ODIN’s second year has provided new insights as well as new developments regarding persistent identifiers. We have updated our material section with new documents, where you will find new information: checklists, recommendations, proof of concept examples…
ORCID and DataCite: Towards Holistic Open Research
ODIN’s final event took place the 24th September 2014 at the De Meervaart Conference Centre Centre in Amsterdam, from 13:30 to 17:00, collocated with the 4th Research Data Alliance Plenary.
We invited all those interested in research data citation, management, policy, evaluation and systems to join us for the event. We were delighted that additional context and experience were provided by the keynote speakers for the day, Dr Merce Crosas, Director of Data Science at IQSS, Harvard University, and Dr Simon Hodson, Executive Director of CODATA.
The final agenda is available
Great to see you all in Amsterdam!
Second data webinar: After ODIN – looking to the future
On September 9, 2014, the ODIN team hosted its second data webinar, where we discussed the detailed gap analysis generated during the project and the recommendations for the most urgent steps to overcome them. Moreover, the invited speakers talked about the future and how the would use the recommendations to build solutions for their communities.
If you couldn’t join us, all the talks are already available in our Webinars section!
ORCID and DataCite sign an MoU
Thanks to the ODIN collaboration, bonds are being strengthened.
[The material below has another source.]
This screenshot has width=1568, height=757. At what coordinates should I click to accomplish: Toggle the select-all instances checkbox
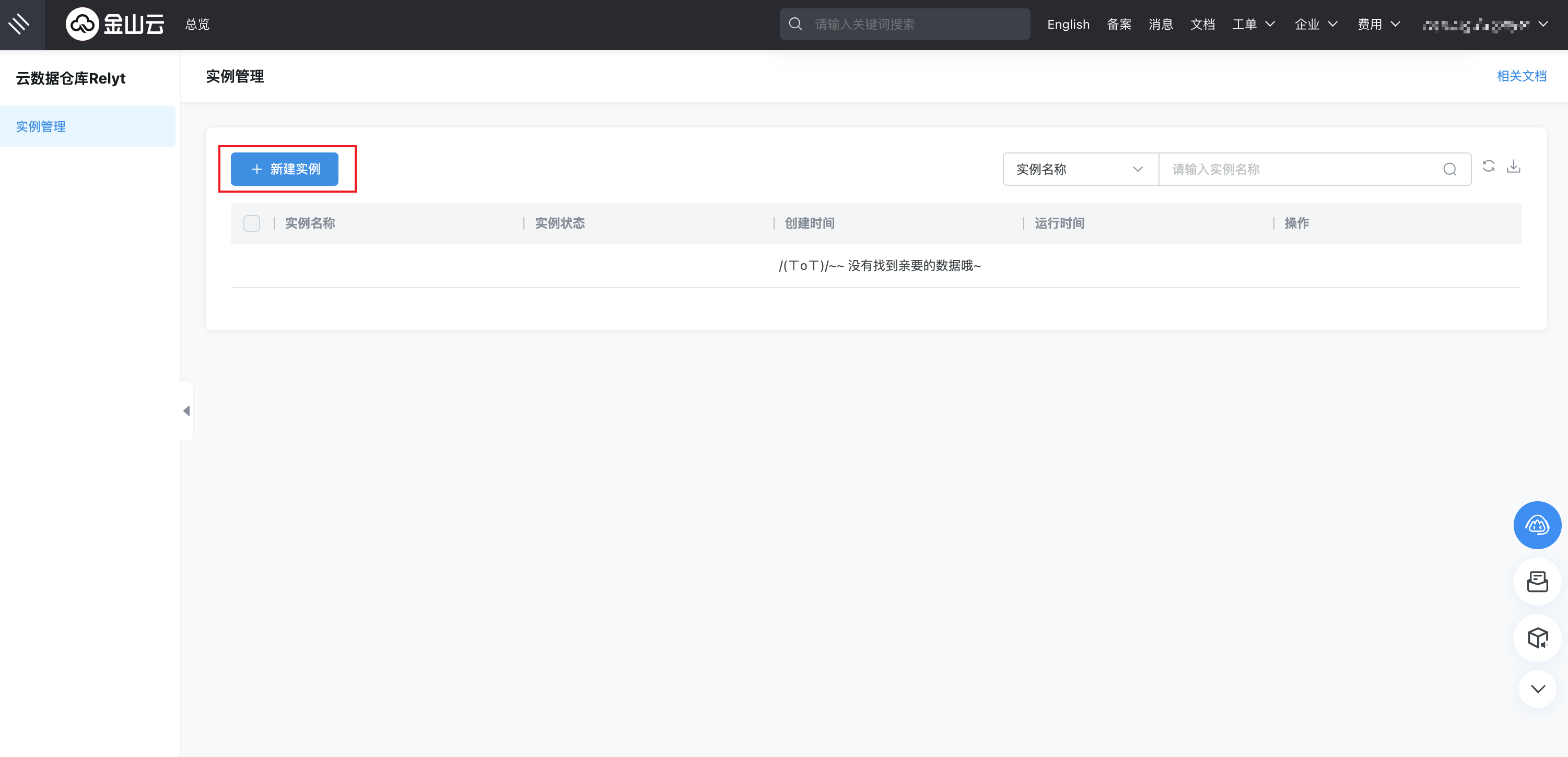[251, 223]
ORCID and DataCite are pleased to announce their joint commitment to research data by signing a Memorandum of Understanding. ORCID and DataCite agree that data are essential building blocks of scholarship and research in the sciences, medicine, social sciences, and humanities. Researchers and scholars recognize the potential for increasing collaboration and synthesis when data are archived, published, and shared, forging the possibility for new discoveries built upon prior work. This vision requires that data be discoverable, citable, and connected to the people who created it. Reliable persistent data and researcher identification are essential to establish these links.
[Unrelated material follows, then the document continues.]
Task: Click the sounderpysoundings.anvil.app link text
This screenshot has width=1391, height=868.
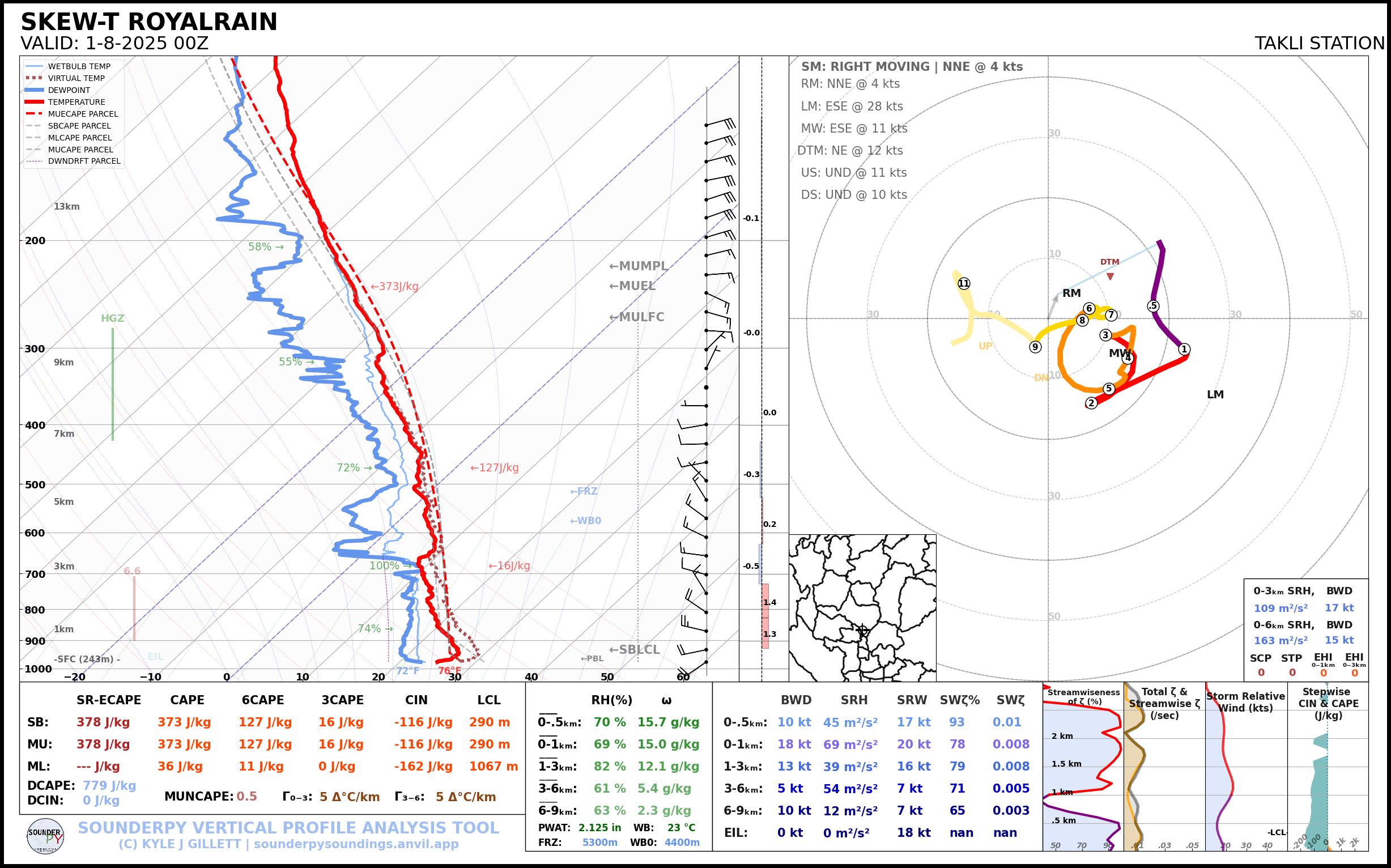Action: point(356,844)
The two organizations are working together to improve and harmonize DataCite and ORCID metadata schemas for data and researchers, to develop new interoperable and open source APIs for our services, and to create complementary user services.
Follow our OR2014 panel on-line!
If you are not in Helsinki today but you want to follow the ‘Promoting Interoperability and Services Through Shared Identifiers’ Panel, at 11:15AM GMT+3, you can do it through Adobe Connect here:
https://connectpro.helsinki.fi/or2014_parallel1/
You will find more details about the panel in the OR2014 website and in our Conferences section!
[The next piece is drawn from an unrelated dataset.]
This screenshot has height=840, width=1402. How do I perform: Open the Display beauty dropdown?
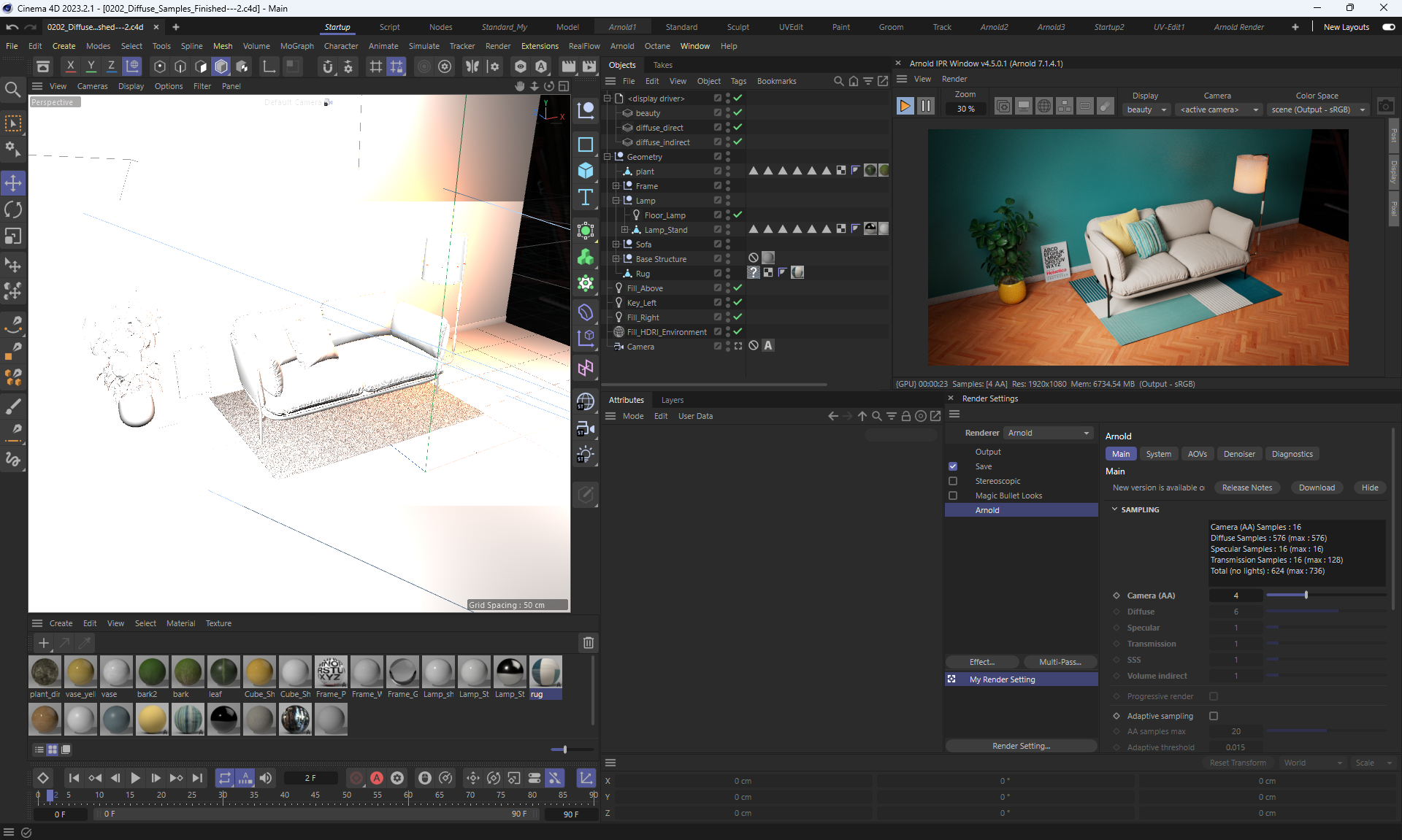coord(1146,109)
Looking forward to the OR14 Developer Challenge!
The ODIN delegation are arriving in Helsinki to participate in OR14, and the technical team are very excited about the Developer Challenge. The recent ODIN Data Webinar was a huge success, and has hopefuly served to whet your appetitie for building something new with us. The slides also contain a huge number of useful links toORCiD and DataCite resources, so do take another look.
Our previous codesprints have produced some very cool stuff indeed, and we’re looking forward to being surprised all over again by the creativity and ingenuity of the OR developer community.
Just to stimulate a few ideas, and to add to your toolbox, there are a few resources and some already-existing code that might be useful…
Tom Demeranville has written a Java ORCiD Client that should be useful for any Java developers out there. It models the public API and a few other things, including OAuth and updating works. There’s documentation on github and it’s available via Maven.
There is also a good resource in the ORCiD popular client libraries which might serve to spark off a few interesting thoughts… And you can check DataCite’s Dev Challenge dedicated page as well!
In case you need any more inspiration, here’s a non-exclusive list of possibleareas on which to focus:
- Data author discovery or disambiguation
- Tracking institutional output
- Curation or collaboration tools
- Linking related research objects
- Tracking of citations or alternative metrics to data
- Allowing personal repositories to take advantage of ID systems
See you in Helsinki, and happy coding!
First ODIN Webinar
On June 4, 2014, the ODIN team hosted a data webinar, demonstrating the APIs, tools and resources available to help anyone interested in building on ORCID and DataCite services. We also showed off some of the innovative possibilities created by the project, with a demonstration of the proof-of-concept tools built at CERN to serve the High-Energy Physics community.
We were delighted with the response to our invitation to the webinar, and more than 120 people joined us on the day. Many others wanted to attend but could not, and to serve this group, as well as attendees who have asked to access recordings and materials from the webinar we have made the video recordings of the webinar presentations available here.
Thanks to everyone who joined us and helped to make it such an interesting session, and watch out for members of the ODIN team at Open Repositories 2014 in Helsinki next week, where we will be actively participating in the developer challenge and participating in a plenary panel session.
The videos and slides are already available in our Webinar section!